- [EXTRACT]
----

Both the June CPI and PPI came in hot and well ahead of expectations. There was the inevitable debate about the transitory nature of the price increases. Looking longer-term, however, the conventional models for explaining inflation have been unsatisfactory.
Notwithstanding the numerous failures by Japanese policymakers, consider the US as another example. Let's begin with fiscal policy. It is said that deficit spending would lead to currency devaluation and inflation in the manner of the Weimar Republic. Nothing could be further from the truth. The blue line represents federal government deficits as a percentage of GDP. Deficits began to balloon in the early 1980`s with the Reagan Revolution and continued during the Bush I era. Did inflation (purple line) explode upward?
Monetary policy had its own failure. Monetarist Theory, as popularized by Milton Friedman, was another model that backtested well but failed out of the box. Friedman postulated that the PQ=MV, where the Price X Quantity of goods and services (or GDP) = Money Supply X (Monetary) Velocity. Friedman theorized that, over the long run, monetary velocity is stable, and therefore money supply growth determines inflation. All central banks had to do was to control money growth in order to control inflation.

----

- [MATERIAL PROVIDED]
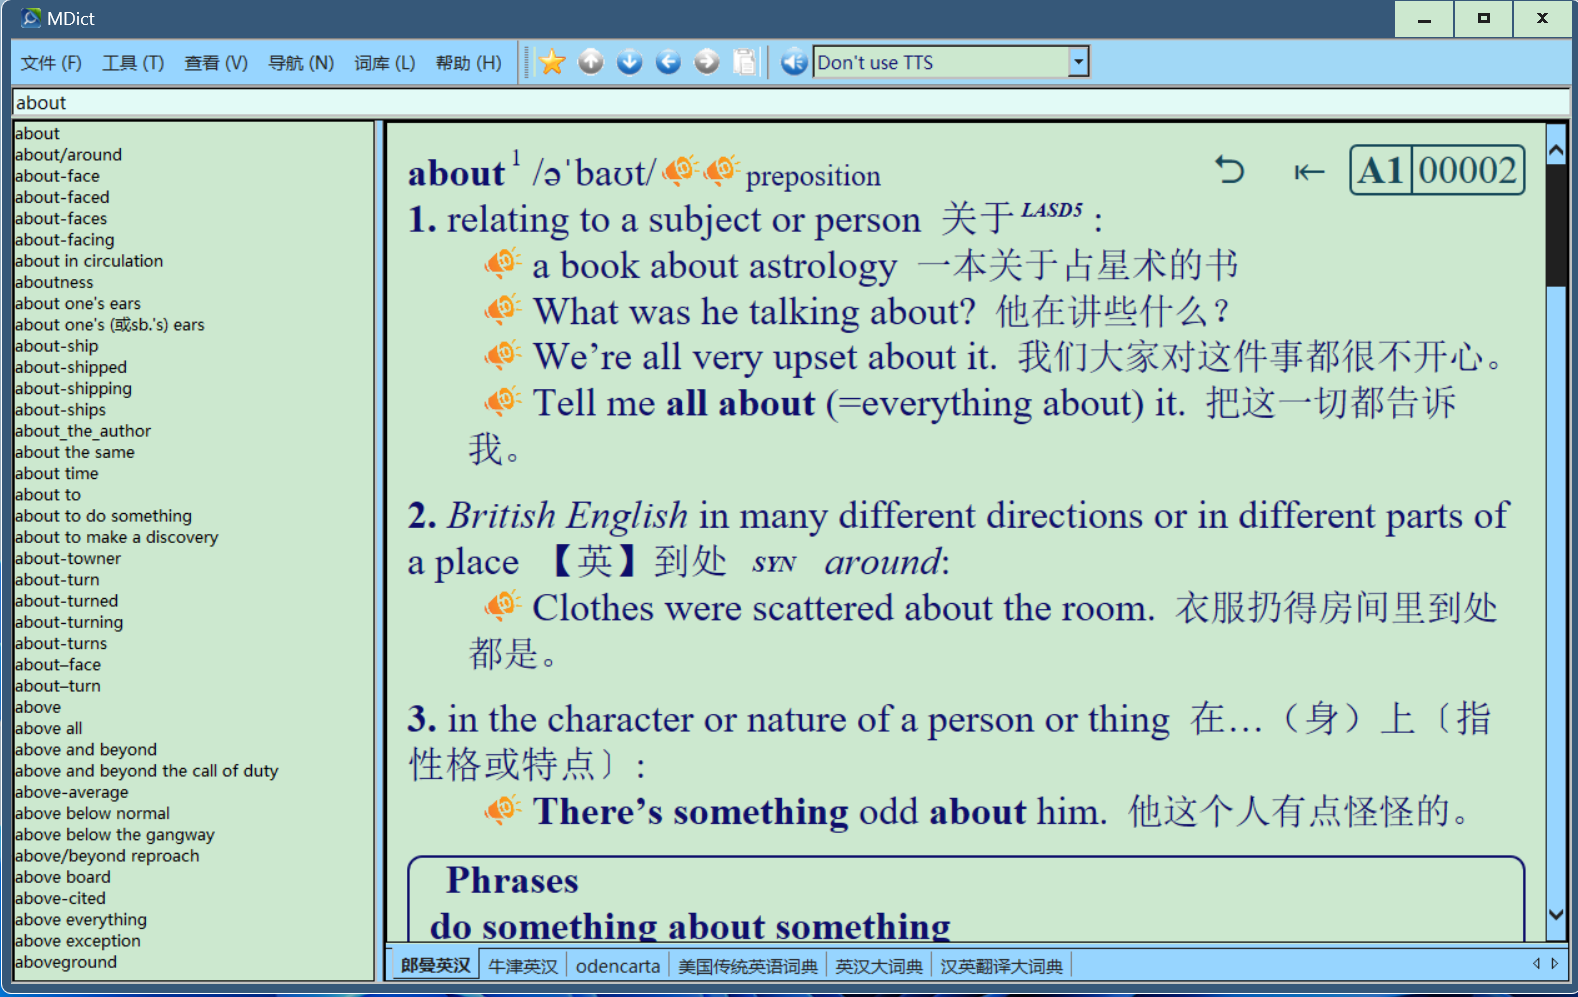Image resolution: width=1578 pixels, height=997 pixels.
Task: Select 'above all' in the word list
Action: (x=49, y=729)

----

- [OBJECTIVE 1]
In the passage on inflation, when did federal deficits begin to balloon?
- [OBJECTIVE 2]
Reproduce the passage on inflation word for word, starting at the words "Both the June" and ending after the words "have been unsatisfactory.".
- [OBJECTIVE 3]
Write the next part of the passage on inflation, following on from its last sentence.

- [TASK RESULT 1]
In the early 1980s, with the Reagan Revolution.

- [TASK RESULT 2]
Both the June CPI and PPI came in hot and well ahead of expectations. There was the inevitable debate about the transitory nature of the price increases. Looking longer-term, however, the conventional models for explaining inflation have been unsatisfactory.

- [TASK RESULT 3]
It worked until about 1980. Monetary velocity had been stable until about then. Money growth didn't generate inflation because monetary velocity fluctuated wildly. Growth in money supply, as measured by M1, was often matched by declines in velocity. The Fed could engineer money growth and inject liquidity into the financial system without creating inflation.
In the face of the apparent failure of these conventional models, I offer an alternative vision of inflation and discuss the implications for investors.
The full post can be found
here.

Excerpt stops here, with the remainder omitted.